What I have actually changed
Knowing the technique has changed two things on my own infrastructure.
First, I now run nmap fingerprinting against my own hosts as part of the periodic self-assessment I do. The output tells me what an external attacker can determine about my hosts. The output is, broadly, accurate — nmap correctly identifies my Linux 2.2 boxes — and that is itself the useful information: the attacker can know what I am running.
Second, my Snort configuration now has rules for the specific probe patterns nmap uses. The classic indicators — the FIN-to-closed-port probe, the multiple-SYN ISN-sampling sequence, the TCP options test — all generate alerts. These alerts are not actionable in the sense of being able to block the fingerprinting (the probes have already reached me by the time the alert fires) but they are diagnostic in the sense of telling me when someone is taking an active interest.
The general lesson
The specific point is about TCP/IP fingerprinting. The general point is that any system rich enough to be useful exposes information about itself through its responses to abnormal input. The information leakage is not a bug — it is a property of the system being deterministic and rule-following.
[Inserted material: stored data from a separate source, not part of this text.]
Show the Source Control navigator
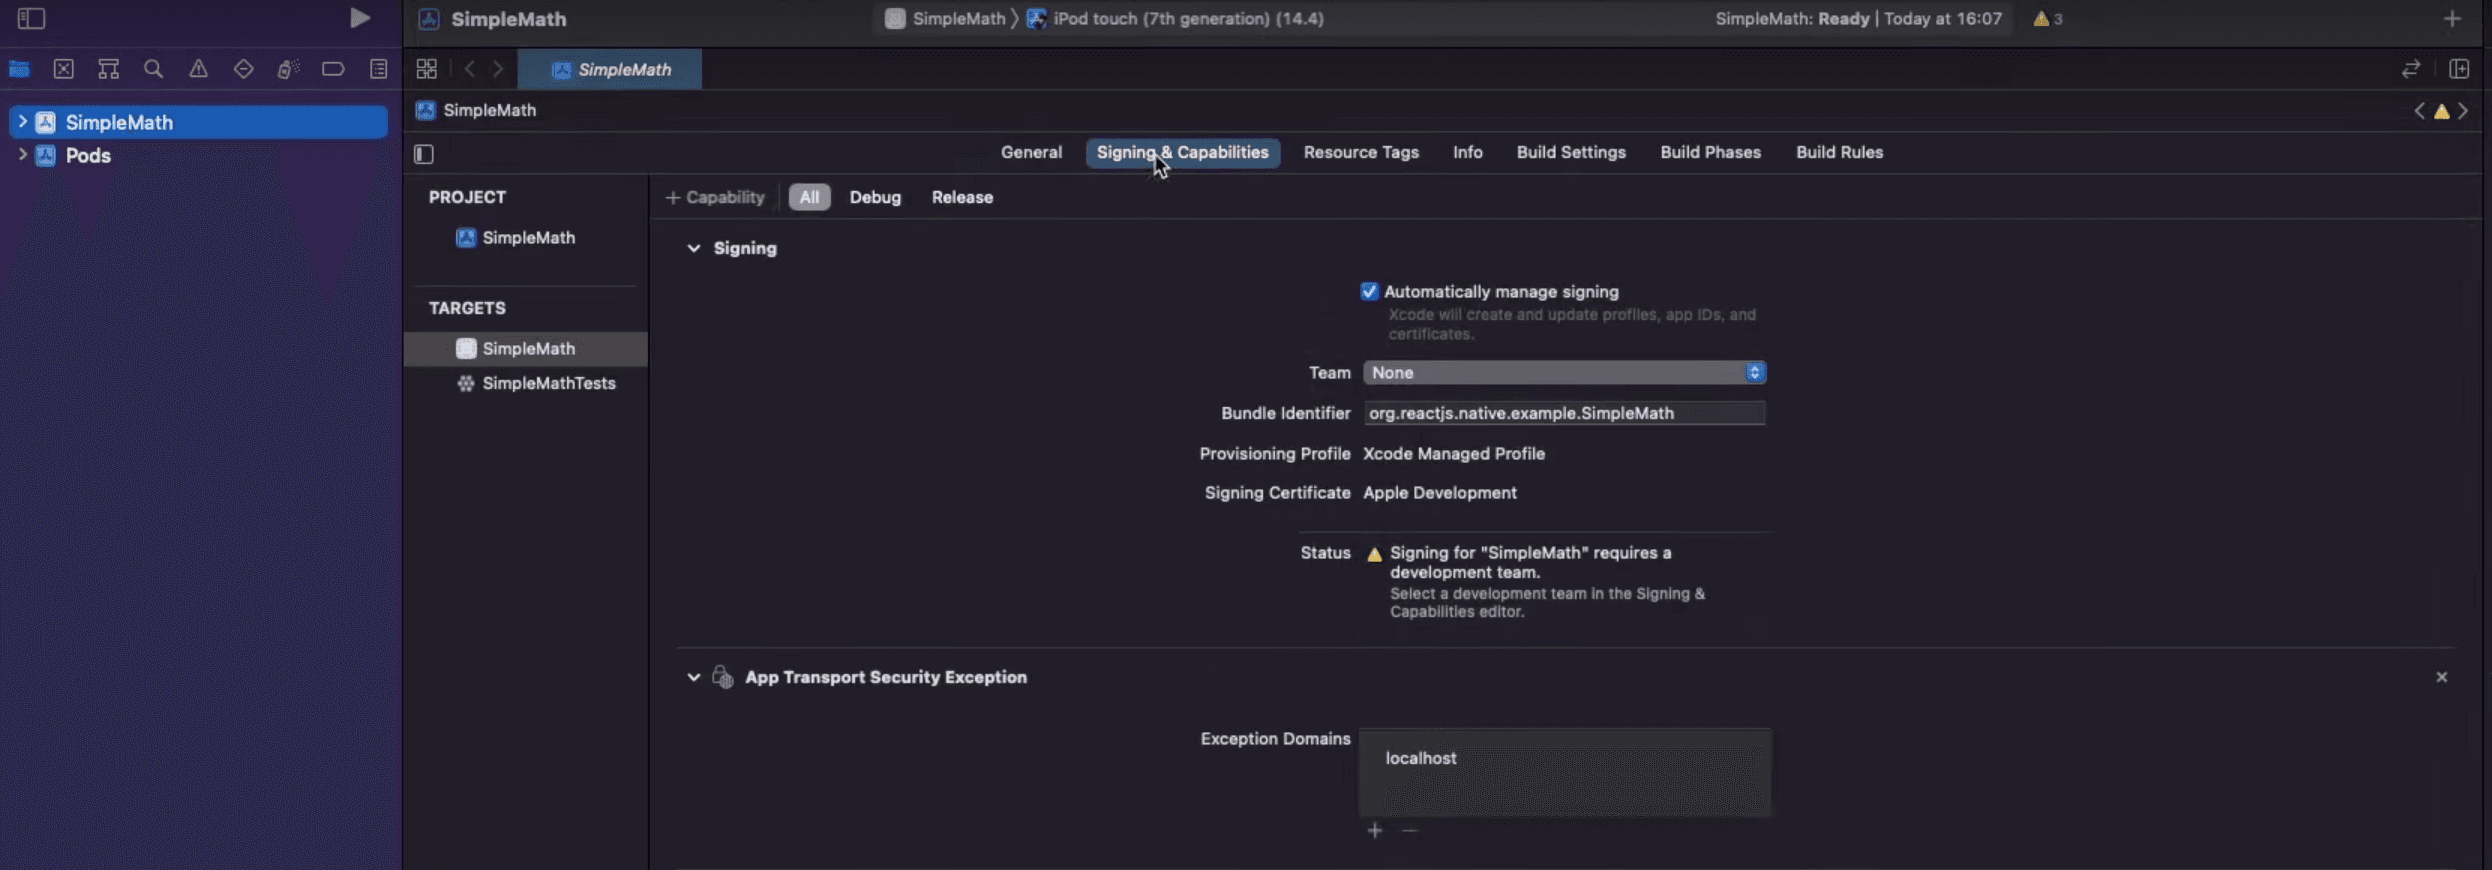The height and width of the screenshot is (870, 2492). pyautogui.click(x=64, y=69)
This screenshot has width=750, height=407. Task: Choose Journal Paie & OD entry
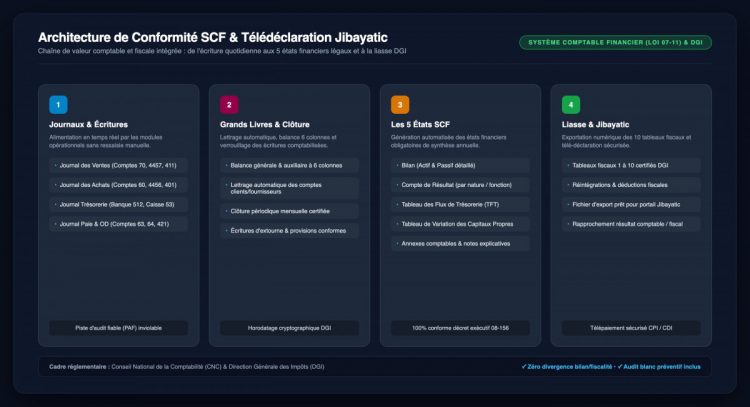pos(119,224)
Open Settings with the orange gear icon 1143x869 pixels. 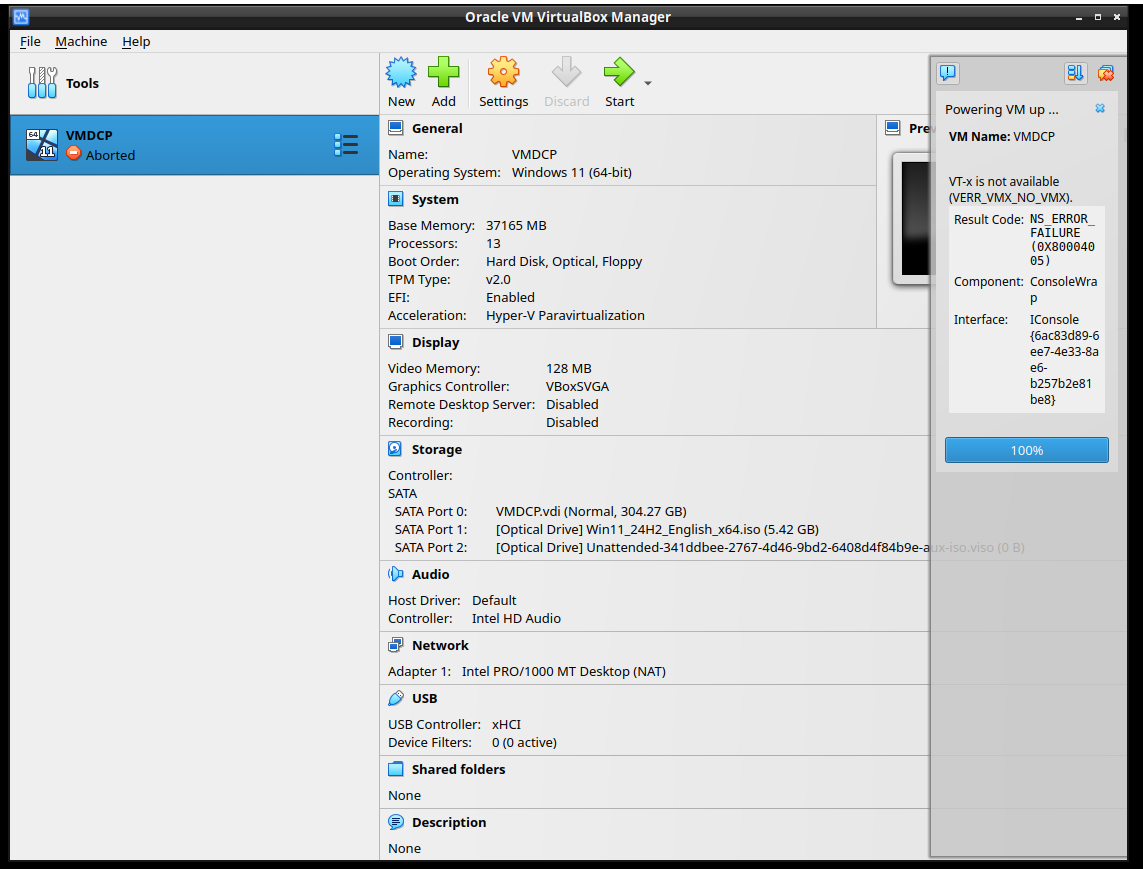(503, 73)
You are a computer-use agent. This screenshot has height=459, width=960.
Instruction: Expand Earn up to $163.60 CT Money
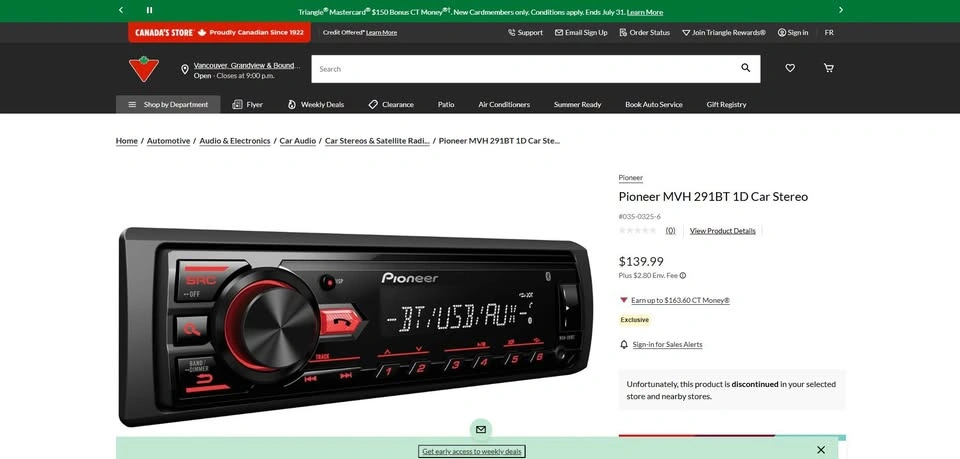tap(679, 300)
This means defence in this category is not about preventing the leakage. It is about making the leakage less useful. If the population of OS versions is large and diverse, fingerprinting tells the attacker less. If the population is concentrated, fingerprinting is essentially perfect identification. The shape of the defence is, again, platform diversity.
The more I work in this discipline, the more I see the same general pattern recurring. Diversity is operationally costly and structurally protective. Homogeneity is operationally cheap and structurally fragile. The trade-off is real and is largely paid by entities other than the operator who chooses.